MATERIAL SHOWN:
————

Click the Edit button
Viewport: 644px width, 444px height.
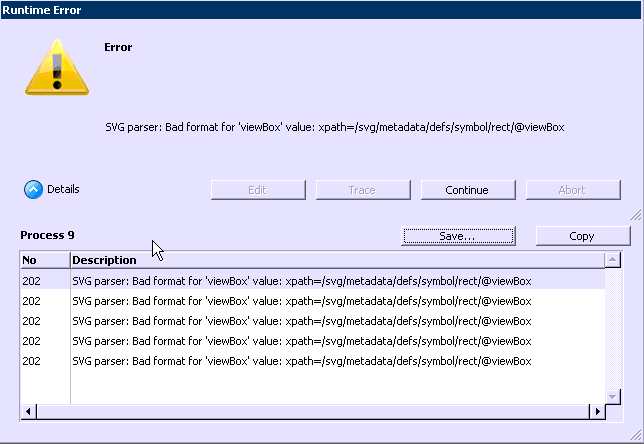[x=256, y=190]
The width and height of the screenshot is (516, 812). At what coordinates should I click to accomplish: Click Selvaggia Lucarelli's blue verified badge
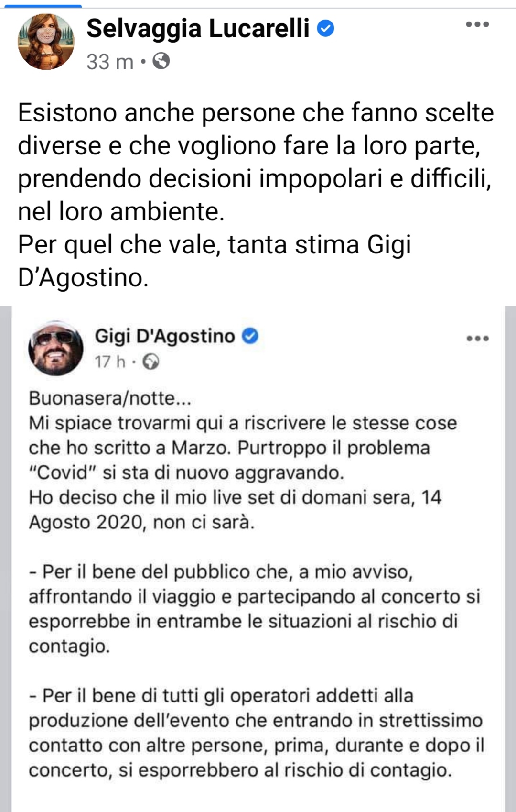pos(326,29)
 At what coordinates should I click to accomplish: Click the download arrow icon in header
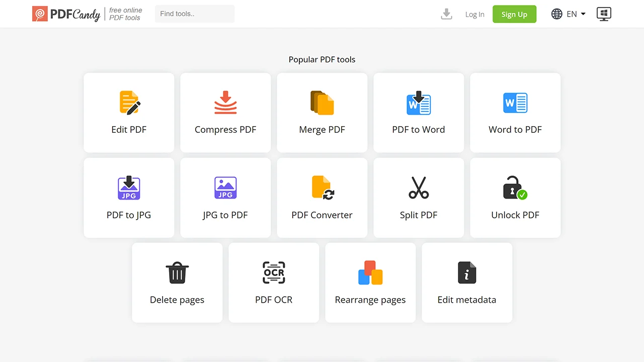pos(446,14)
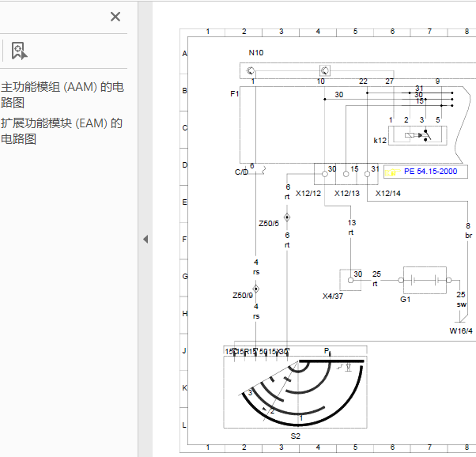Screen dimensions: 476x457
Task: Click the X12/12 terminal 30 circle
Action: tap(325, 179)
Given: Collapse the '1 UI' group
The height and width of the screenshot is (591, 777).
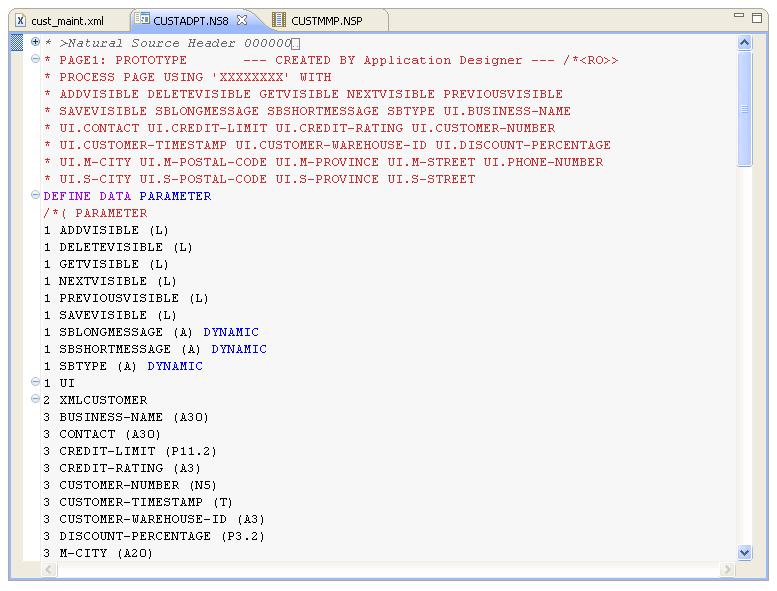Looking at the screenshot, I should [x=35, y=383].
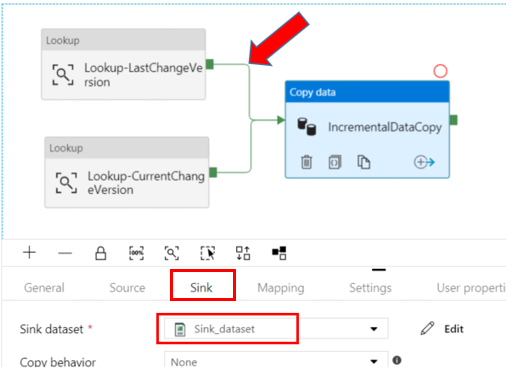Click the zoom to 100% icon
The width and height of the screenshot is (515, 375).
[x=136, y=253]
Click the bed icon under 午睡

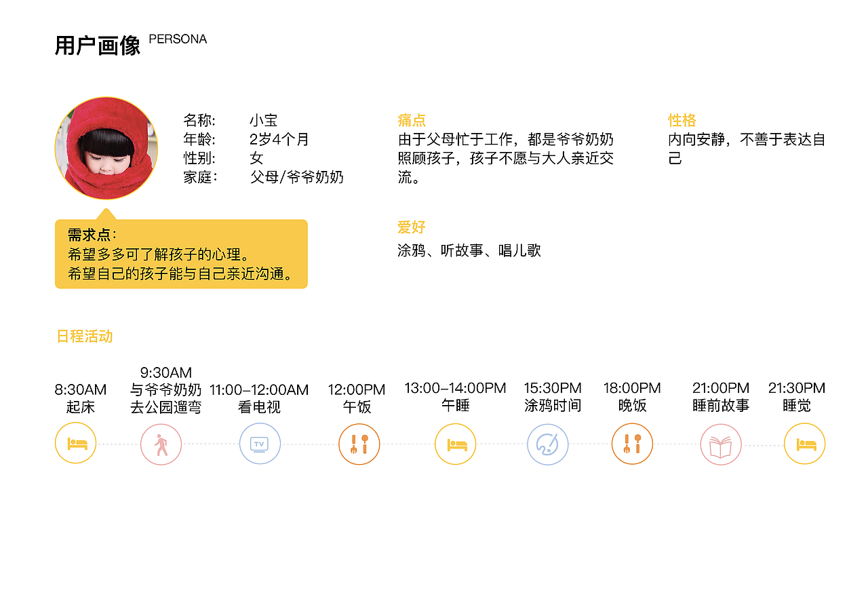click(456, 443)
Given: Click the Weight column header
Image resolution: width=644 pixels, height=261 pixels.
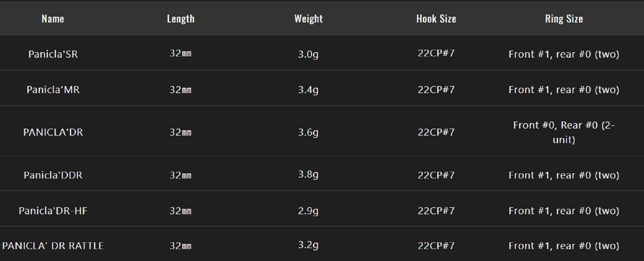Looking at the screenshot, I should 308,19.
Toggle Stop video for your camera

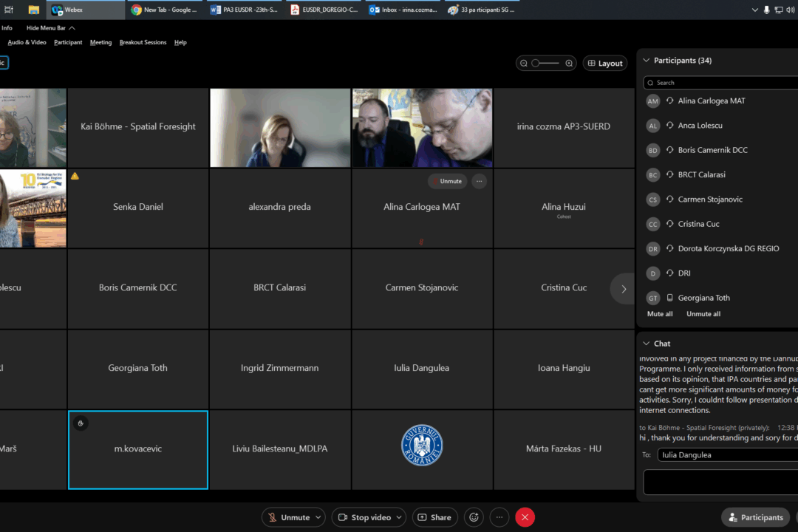(x=364, y=517)
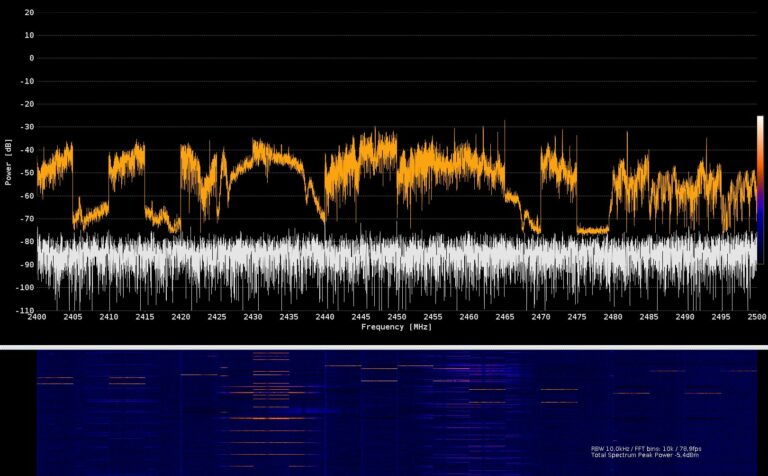Click the 2500 frequency tick label
The width and height of the screenshot is (768, 476).
pos(755,317)
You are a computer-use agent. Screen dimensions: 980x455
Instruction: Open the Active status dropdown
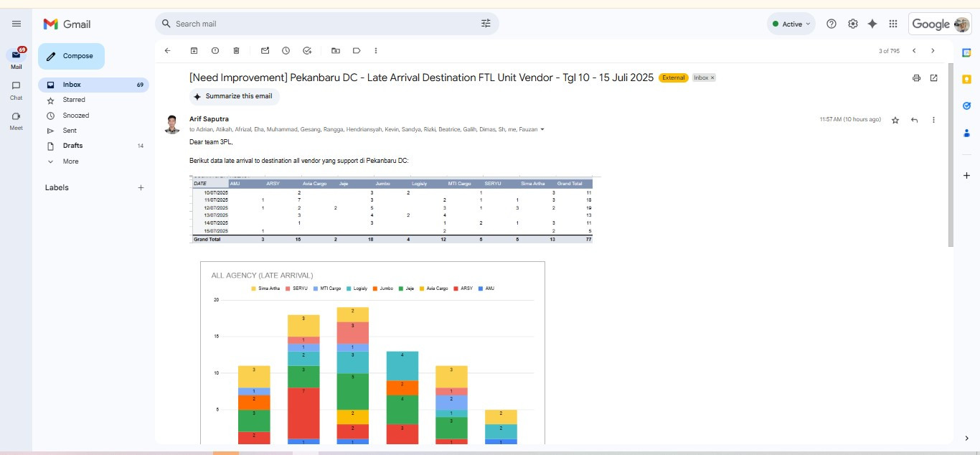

————

REQUIRED WORK: Please reproduce every record exactly, leaving the pictures out.

ANSWER BOX:
Click the Edit button
Viewport: 644px width, 444px height.
[x=256, y=190]
The width and height of the screenshot is (516, 812). At what coordinates should I click to accomplish: Click Selvaggia Lucarelli's blue verified badge
pos(326,29)
 At what coordinates should I click to accomplish: Click the download arrow icon in header
pos(446,14)
Screen dimensions: 476x457
Task: Click the X12/12 terminal 30 circle
Action: tap(325, 179)
Given: Collapse the '1 UI' group
The height and width of the screenshot is (591, 777).
Looking at the screenshot, I should [x=35, y=383].
Click the zoom to 100% icon
The width and height of the screenshot is (515, 375).
[x=136, y=253]
Click the bed icon under 午睡

click(456, 443)
Given: Click the Weight column header
Image resolution: width=644 pixels, height=261 pixels.
Looking at the screenshot, I should 308,19.
Toggle Stop video for your camera

(x=364, y=517)
Click the 2500 frequency tick label
The width and height of the screenshot is (768, 476).
pos(755,317)
You are a computer-use agent. Screen dimensions: 980x455
Instruction: Open the Active status dropdown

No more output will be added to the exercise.